[Pixel coordinate grounding data]
- - - - - - -

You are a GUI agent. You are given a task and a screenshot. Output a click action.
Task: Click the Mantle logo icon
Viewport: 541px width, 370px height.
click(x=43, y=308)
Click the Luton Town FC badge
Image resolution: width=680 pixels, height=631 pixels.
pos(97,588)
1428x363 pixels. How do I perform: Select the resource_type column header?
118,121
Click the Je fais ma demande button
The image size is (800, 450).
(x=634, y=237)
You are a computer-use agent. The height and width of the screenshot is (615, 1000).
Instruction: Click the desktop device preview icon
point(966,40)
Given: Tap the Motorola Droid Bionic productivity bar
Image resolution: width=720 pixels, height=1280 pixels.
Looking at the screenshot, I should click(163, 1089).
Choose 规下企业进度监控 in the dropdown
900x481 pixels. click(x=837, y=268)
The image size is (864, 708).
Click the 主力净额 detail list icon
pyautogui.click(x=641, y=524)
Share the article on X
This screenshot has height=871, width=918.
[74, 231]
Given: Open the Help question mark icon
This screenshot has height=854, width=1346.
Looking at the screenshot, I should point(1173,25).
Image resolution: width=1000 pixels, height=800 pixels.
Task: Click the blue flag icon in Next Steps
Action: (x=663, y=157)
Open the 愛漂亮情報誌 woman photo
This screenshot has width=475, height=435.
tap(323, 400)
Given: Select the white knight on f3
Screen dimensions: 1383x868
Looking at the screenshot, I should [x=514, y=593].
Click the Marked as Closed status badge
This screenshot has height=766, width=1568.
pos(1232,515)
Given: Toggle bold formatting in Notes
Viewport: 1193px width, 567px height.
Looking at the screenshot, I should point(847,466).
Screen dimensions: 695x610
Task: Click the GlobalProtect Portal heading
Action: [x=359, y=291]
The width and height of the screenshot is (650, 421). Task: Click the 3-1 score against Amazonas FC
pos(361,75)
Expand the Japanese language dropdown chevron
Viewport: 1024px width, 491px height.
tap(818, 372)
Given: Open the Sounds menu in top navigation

- - - - - - -

_Goal of the exercise_: Could you please retype the lines from the start of the data through the line with "Given: Tap the", both included, and nothing else?

_Task answer_:
You are a GUI agent. You are given a task and a screenshot. Output a click action.
Task: Click the Mantle logo icon
Viewport: 541px width, 370px height.
click(x=43, y=308)
Click the Luton Town FC badge
Image resolution: width=680 pixels, height=631 pixels.
pos(97,588)
1428x363 pixels. How do I perform: Select the resource_type column header?
118,121
Click the Je fais ma demande button
The image size is (800, 450).
(x=634, y=237)
You are a computer-use agent. The height and width of the screenshot is (615, 1000).
Instruction: Click the desktop device preview icon
point(966,40)
Given: Tap the Motorola Droid Bionic productivity bar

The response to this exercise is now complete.